- _Task to carry out_
Rewrite the lines from the one containing "Open the Distributivity" up to and including the one containing "Action: point(248,380)", substituting "Window" for "Viewport" and changing nothing else.

--- START Data supplied ---

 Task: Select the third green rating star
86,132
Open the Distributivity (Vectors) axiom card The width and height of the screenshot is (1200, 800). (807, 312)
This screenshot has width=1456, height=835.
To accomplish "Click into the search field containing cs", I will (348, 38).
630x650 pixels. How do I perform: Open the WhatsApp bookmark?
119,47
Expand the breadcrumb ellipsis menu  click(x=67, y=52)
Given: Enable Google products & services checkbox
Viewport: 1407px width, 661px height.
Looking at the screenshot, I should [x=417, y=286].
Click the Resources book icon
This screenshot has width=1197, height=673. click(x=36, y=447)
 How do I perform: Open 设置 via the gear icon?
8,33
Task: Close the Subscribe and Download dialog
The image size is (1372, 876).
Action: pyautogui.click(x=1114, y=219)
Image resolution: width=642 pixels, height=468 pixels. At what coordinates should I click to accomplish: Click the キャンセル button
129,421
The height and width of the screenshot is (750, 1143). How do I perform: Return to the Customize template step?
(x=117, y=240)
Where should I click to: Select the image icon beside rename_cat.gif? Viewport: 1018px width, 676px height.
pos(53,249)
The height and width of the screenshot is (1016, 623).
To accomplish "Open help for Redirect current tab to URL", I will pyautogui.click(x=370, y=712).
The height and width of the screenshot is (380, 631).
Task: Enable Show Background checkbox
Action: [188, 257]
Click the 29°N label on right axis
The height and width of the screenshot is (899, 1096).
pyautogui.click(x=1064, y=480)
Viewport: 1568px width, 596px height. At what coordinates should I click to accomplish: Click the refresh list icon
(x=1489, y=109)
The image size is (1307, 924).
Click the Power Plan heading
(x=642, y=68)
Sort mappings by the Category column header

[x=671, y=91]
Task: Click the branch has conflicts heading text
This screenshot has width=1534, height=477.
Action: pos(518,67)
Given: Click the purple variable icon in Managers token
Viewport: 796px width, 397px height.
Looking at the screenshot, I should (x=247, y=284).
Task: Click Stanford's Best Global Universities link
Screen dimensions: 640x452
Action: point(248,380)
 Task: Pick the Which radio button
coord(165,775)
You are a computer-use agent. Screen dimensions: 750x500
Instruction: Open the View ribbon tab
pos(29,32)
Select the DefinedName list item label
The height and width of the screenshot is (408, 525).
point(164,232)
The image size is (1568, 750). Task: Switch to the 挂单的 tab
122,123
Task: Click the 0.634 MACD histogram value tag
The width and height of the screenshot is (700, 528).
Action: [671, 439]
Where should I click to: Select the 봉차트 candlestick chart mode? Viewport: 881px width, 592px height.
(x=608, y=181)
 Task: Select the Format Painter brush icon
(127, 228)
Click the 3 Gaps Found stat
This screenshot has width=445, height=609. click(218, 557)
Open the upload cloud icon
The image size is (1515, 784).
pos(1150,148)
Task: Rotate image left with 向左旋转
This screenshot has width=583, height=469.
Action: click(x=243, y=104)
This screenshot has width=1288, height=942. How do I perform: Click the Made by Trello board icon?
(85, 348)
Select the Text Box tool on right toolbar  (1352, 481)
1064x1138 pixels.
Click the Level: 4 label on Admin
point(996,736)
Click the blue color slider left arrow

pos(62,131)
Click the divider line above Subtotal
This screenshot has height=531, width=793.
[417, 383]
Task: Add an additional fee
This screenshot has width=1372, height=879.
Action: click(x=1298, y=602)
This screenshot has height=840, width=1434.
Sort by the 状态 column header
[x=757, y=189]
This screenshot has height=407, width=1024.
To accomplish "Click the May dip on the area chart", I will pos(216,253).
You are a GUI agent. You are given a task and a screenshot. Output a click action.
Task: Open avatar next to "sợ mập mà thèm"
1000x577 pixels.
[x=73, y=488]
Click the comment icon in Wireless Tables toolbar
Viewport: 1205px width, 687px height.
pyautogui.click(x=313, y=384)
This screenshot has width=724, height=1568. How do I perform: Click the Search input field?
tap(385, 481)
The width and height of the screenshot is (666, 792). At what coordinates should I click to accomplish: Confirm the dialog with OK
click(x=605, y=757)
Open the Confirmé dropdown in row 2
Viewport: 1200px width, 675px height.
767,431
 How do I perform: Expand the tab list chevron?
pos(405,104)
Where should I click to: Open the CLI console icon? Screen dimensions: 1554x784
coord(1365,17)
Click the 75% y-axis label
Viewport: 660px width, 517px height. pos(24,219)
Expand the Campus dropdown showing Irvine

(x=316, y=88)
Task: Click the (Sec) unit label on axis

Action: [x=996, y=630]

--- END Data supplied ---

- _Result_
Open the Distributivity (Vectors) axiom card The width and height of the screenshot is (1200, 800). (807, 312)
This screenshot has width=1456, height=835.
To accomplish "Click into the search field containing cs", I will (348, 38).
630x650 pixels. How do I perform: Open the WhatsApp bookmark?
119,47
Expand the breadcrumb ellipsis menu  click(x=67, y=52)
Given: Enable Google products & services checkbox
Window: 1407px width, 661px height.
Looking at the screenshot, I should [x=417, y=286].
Click the Resources book icon
This screenshot has width=1197, height=673. click(x=36, y=447)
 How do I perform: Open 设置 via the gear icon?
8,33
Task: Close the Subscribe and Download dialog
The image size is (1372, 876).
Action: pyautogui.click(x=1114, y=219)
Image resolution: width=642 pixels, height=468 pixels. At what coordinates should I click to accomplish: Click the キャンセル button
129,421
The height and width of the screenshot is (750, 1143). How do I perform: Return to the Customize template step?
(x=117, y=240)
Where should I click to: Select the image icon beside rename_cat.gif? Window: 1018px width, 676px height.
pos(53,249)
The height and width of the screenshot is (1016, 623).
To accomplish "Open help for Redirect current tab to URL", I will pyautogui.click(x=370, y=712).
The height and width of the screenshot is (380, 631).
Task: Enable Show Background checkbox
Action: [188, 257]
Click the 29°N label on right axis
The height and width of the screenshot is (899, 1096).
pyautogui.click(x=1064, y=480)
Window: 1568px width, 596px height. At what coordinates should I click to accomplish: Click the refresh list icon
(x=1489, y=109)
The image size is (1307, 924).
Click the Power Plan heading
(x=642, y=68)
Sort mappings by the Category column header

[x=671, y=91]
Task: Click the branch has conflicts heading text
This screenshot has width=1534, height=477.
Action: pos(518,67)
Given: Click the purple variable icon in Managers token
Window: 796px width, 397px height.
Looking at the screenshot, I should (x=247, y=284).
Task: Click Stanford's Best Global Universities link
Screen dimensions: 640x452
Action: point(248,380)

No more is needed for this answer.